07:53Le groupe Indigo, c'est un groupe totalement indépendant, qui n'a pas de financement de GAFAM ou autre, dont les titres sont financés uniquement par leur lectorat,
08:05qui détient la lettre, ex-lettre A, Intelligence Online, qui est une lettre professionnelle sur le renseignement, Glitz sur le luxe,
08:12et Africa Intelligence sur les pouvoirs économiques et politiques en Afrique.
08:17Donc, on est tombé dans une bonne maison, on a été repris par un bon groupe,
08:21qui présente en outre l'avantage de nous faire côtoyer à la machine à café des journalistes qui reviennent d'Ukraine,
08:30qui reviennent de République démocratique du Congo, qui reviennent de tous les pays du monde, en guerre ou pas en guerre,
08:37et qui, sur place, tombent sur des histoires incroyables qu'ils n'utilisent pas forcément,
08:42parce qu'eux doivent sortir une info exclusive très vite.

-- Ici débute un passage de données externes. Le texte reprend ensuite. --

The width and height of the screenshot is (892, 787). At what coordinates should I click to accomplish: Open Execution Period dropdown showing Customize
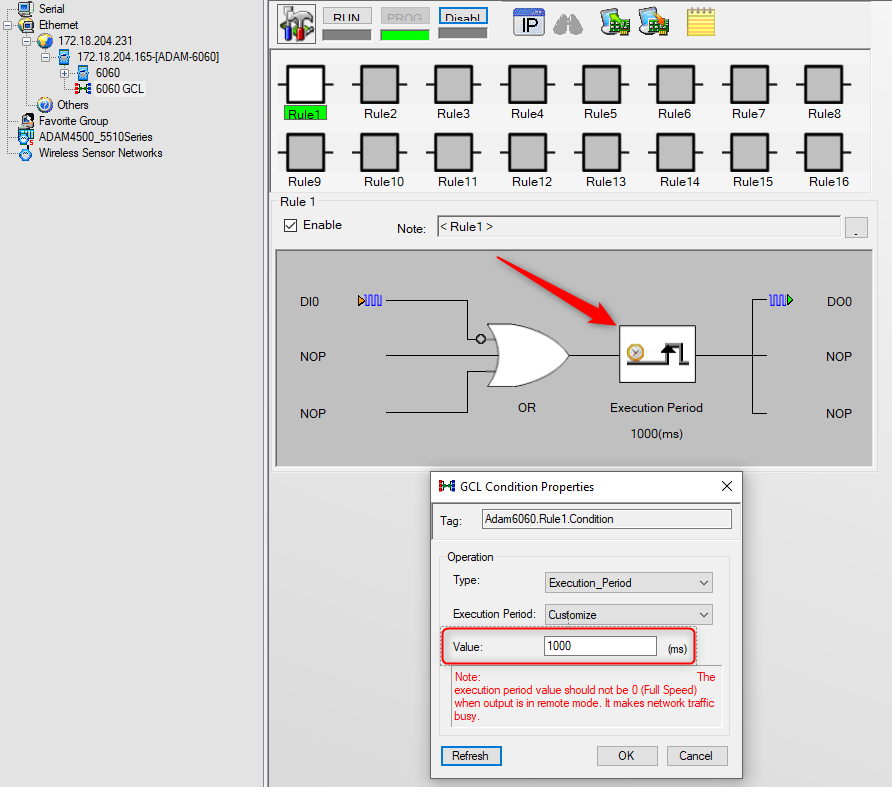[629, 615]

08:45Nous, on peut en faire une histoire, on les fait écrire sur le week-end,
08:50et que nous publions maintenant de manière beaucoup plus réactive sur notre site, donc revue21.fr,
08:56et l'article peut ensuite se retrouver dans la revue.
08:59Donc, ces échanges-là vous nourrissent, en fait ?
09:02Énormément, énormément.
09:03Ça vous a surprise ? Vous ne vous attendiez pas à ça ?
09:05Oui, je n'avais pas anticipé ce bon côté les choses, je suis tombée sur des experts, en fait, très discrets, très modestes, souvent assez jeunes.
09:13On a une experte de Chine, là, qui est incroyable, une experte de pays d'Asie centrale.
09:20Enfin, moi, ça me fascine de parler avec eux.
09:23Après, il faut transformer des informations et des histoires qu'ils ne peuvent pas forcément raconter,
09:29parce que leurs sources doivent rester confidentielles.
09:32Il y a du danger pour eux, s'ils signent certains papiers, ils ne peuvent plus remettre le pied dans le pays.
09:36Enfin, là, on a affaire à d'autres problématiques.
09:39Merci beaucoup d'être venue nous voir, Elsa Fenner, et donc bienvenue à la revue 21, dans les kiosques désormais.